From the text on patient education, reproduce word for word the passage that begins with the words containing "Those who teach" and ends with "doctors, not me!".

*Page text*:
▼
The CDC recently published an infographic showing facts about patient education
There are some provocative statements:
- “50 percent of patients walk out of the physician’s office not knowing what they were told or are supposed to do.”
- “Physicians often over estimate the topics and duration of what they have talked about with their patients.”
- “Telling patients once … is usually not enough to get the patient’s attention or buy in.”
- “Patients filter what they hear from their doctor in a variety of ways that physicians usually know nothing about, i.e. the patient’s health beliefs, values, previous experience and illness explanatory models.”
- “90 percent of adults have difficulty following routine medical advice, largely because it is incomprehensible to average people.”
Those who teach or who are heavily invested in communication with patients may take umbrage at these statements, but hopefully, these statements are based in some research and have some validity. My first reaction is, of course, to say, “Not me, I don’t do that” (denial is always the first step in receiving news you don’t want to hear). They’re talking about other doctors, not me!
▲
Stored items:
▼
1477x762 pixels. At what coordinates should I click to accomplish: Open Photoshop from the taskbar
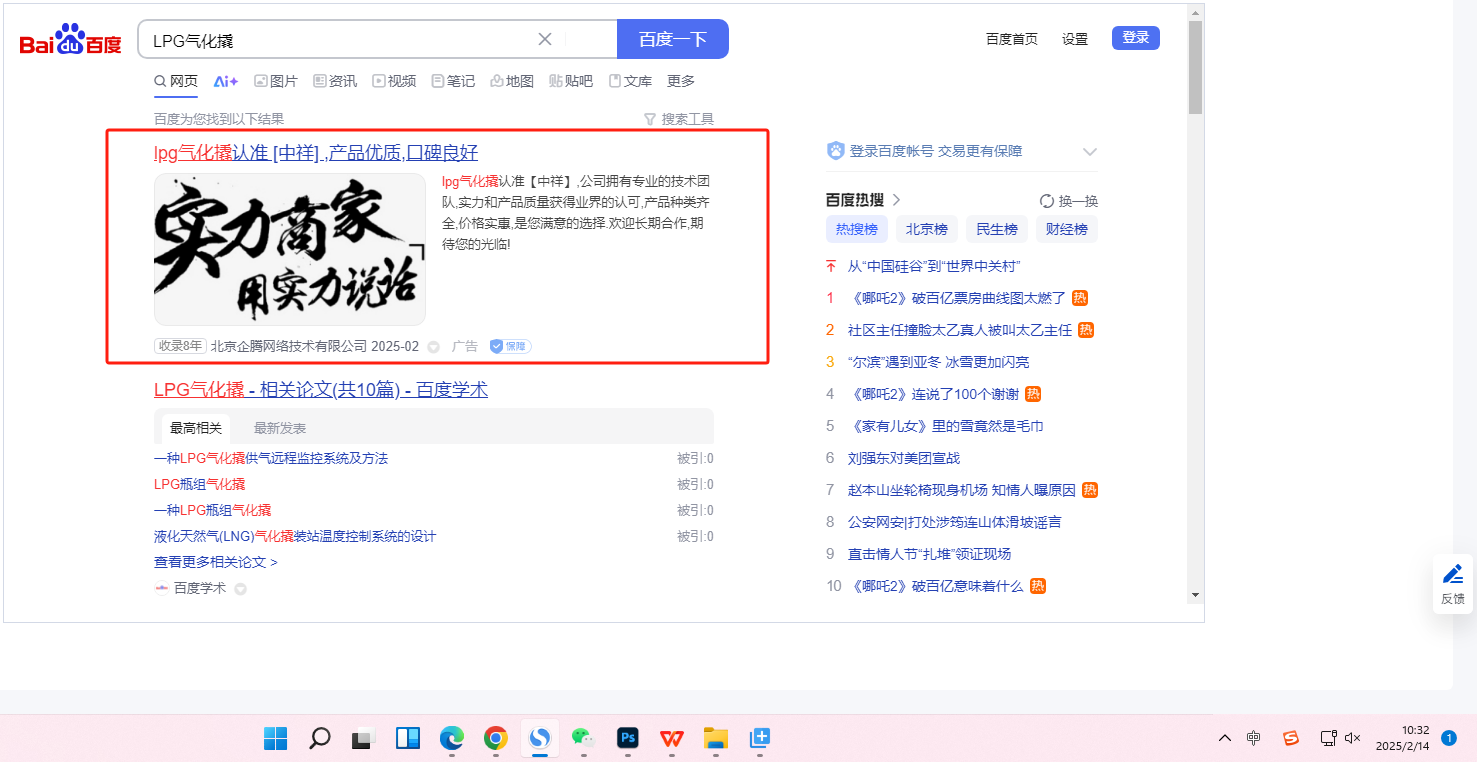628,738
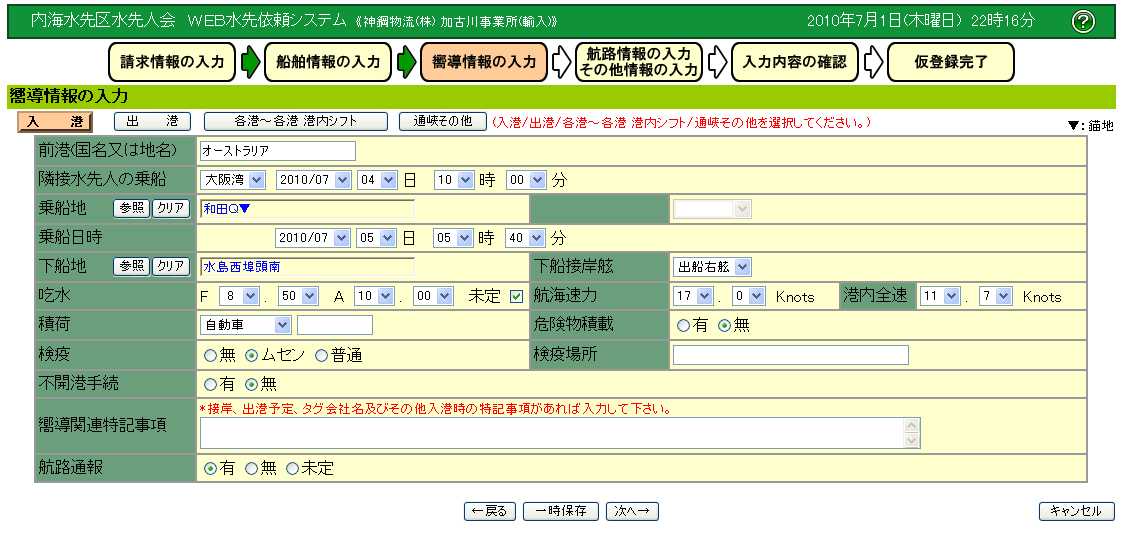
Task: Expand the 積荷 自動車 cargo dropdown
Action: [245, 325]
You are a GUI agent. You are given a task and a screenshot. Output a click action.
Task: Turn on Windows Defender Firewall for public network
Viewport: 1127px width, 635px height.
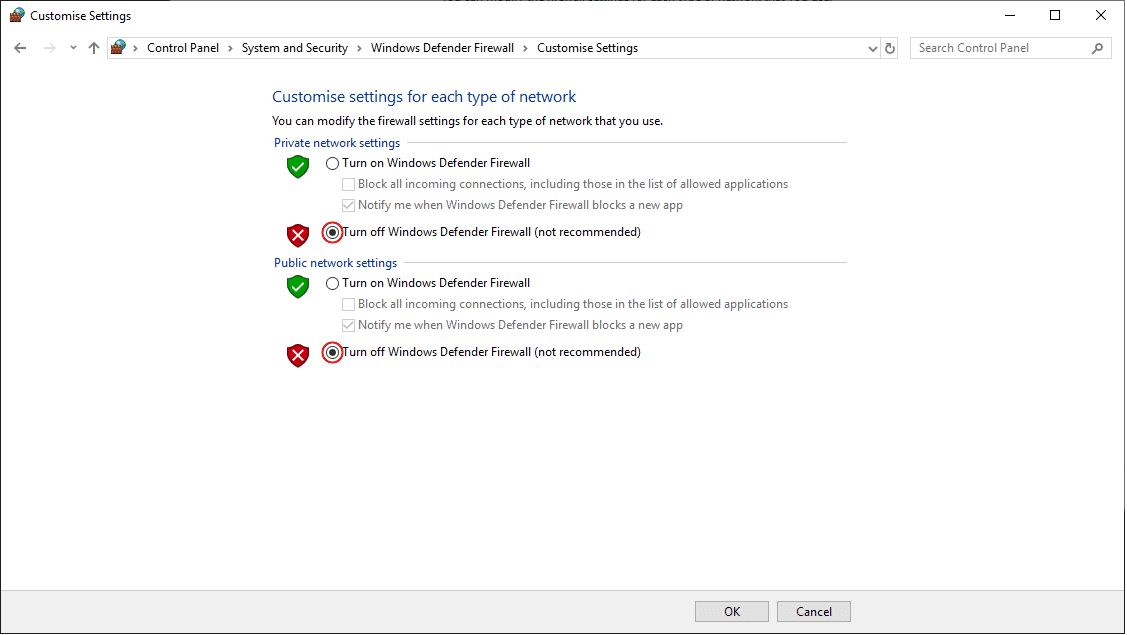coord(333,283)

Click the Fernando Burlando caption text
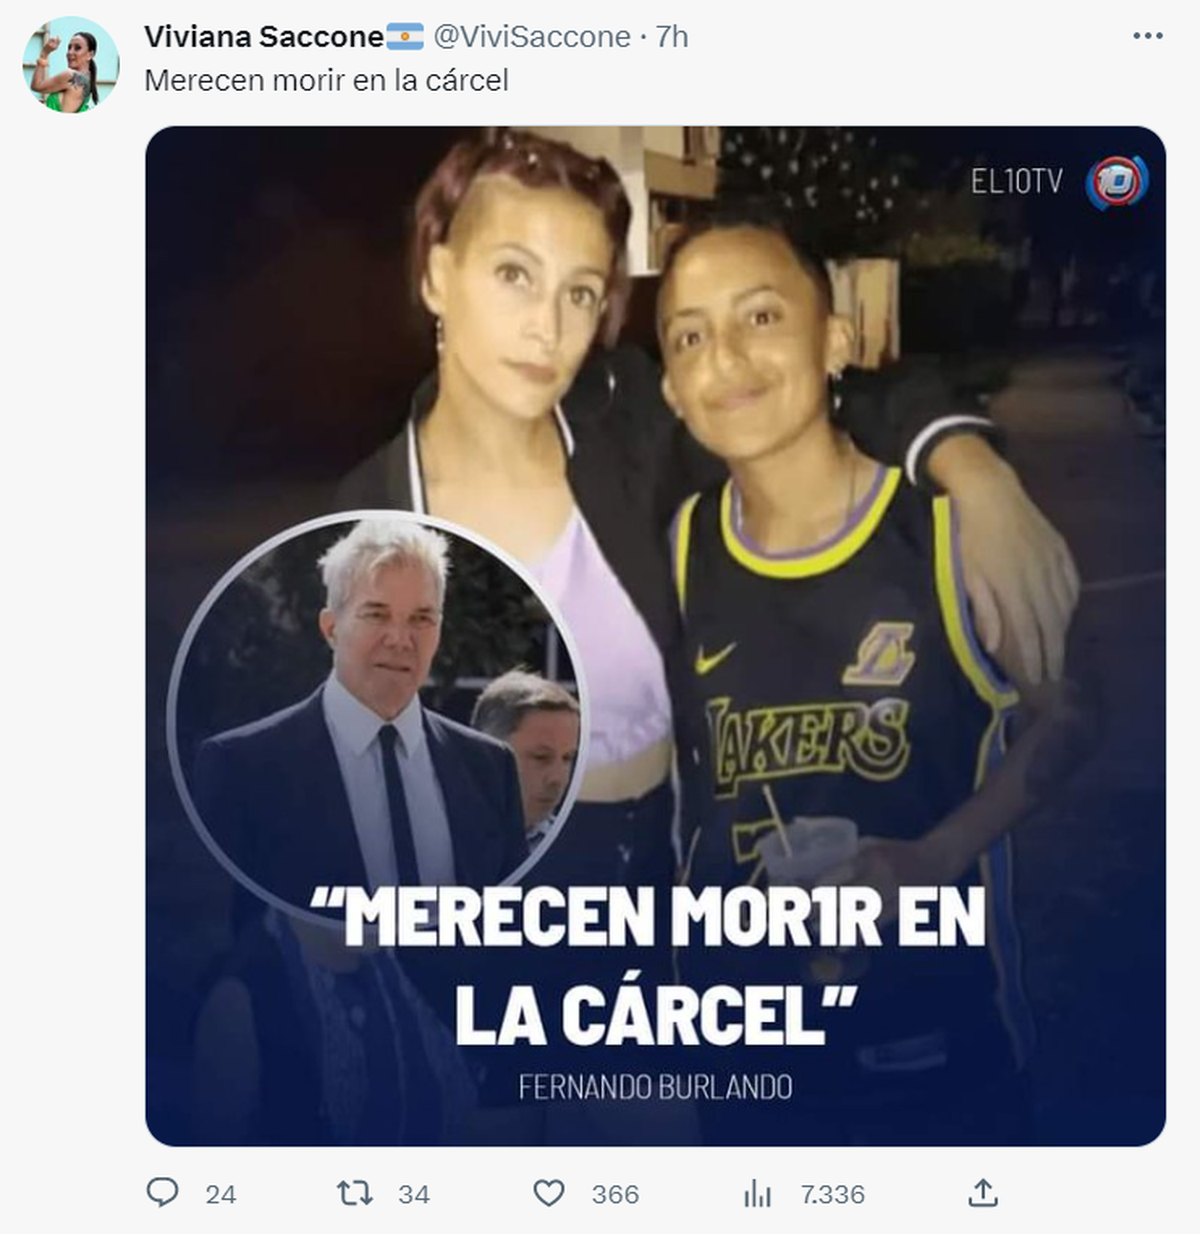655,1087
▲
*Task output*:
Those who teach or who are heavily invested in communication with patients may take umbrage at these statements, but hopefully, these statements are based in some research and have some validity. My first reaction is, of course, to say, “Not me, I don’t do that” (denial is always the first step in receiving news you don’t want to hear). They’re talking about other doctors, not me!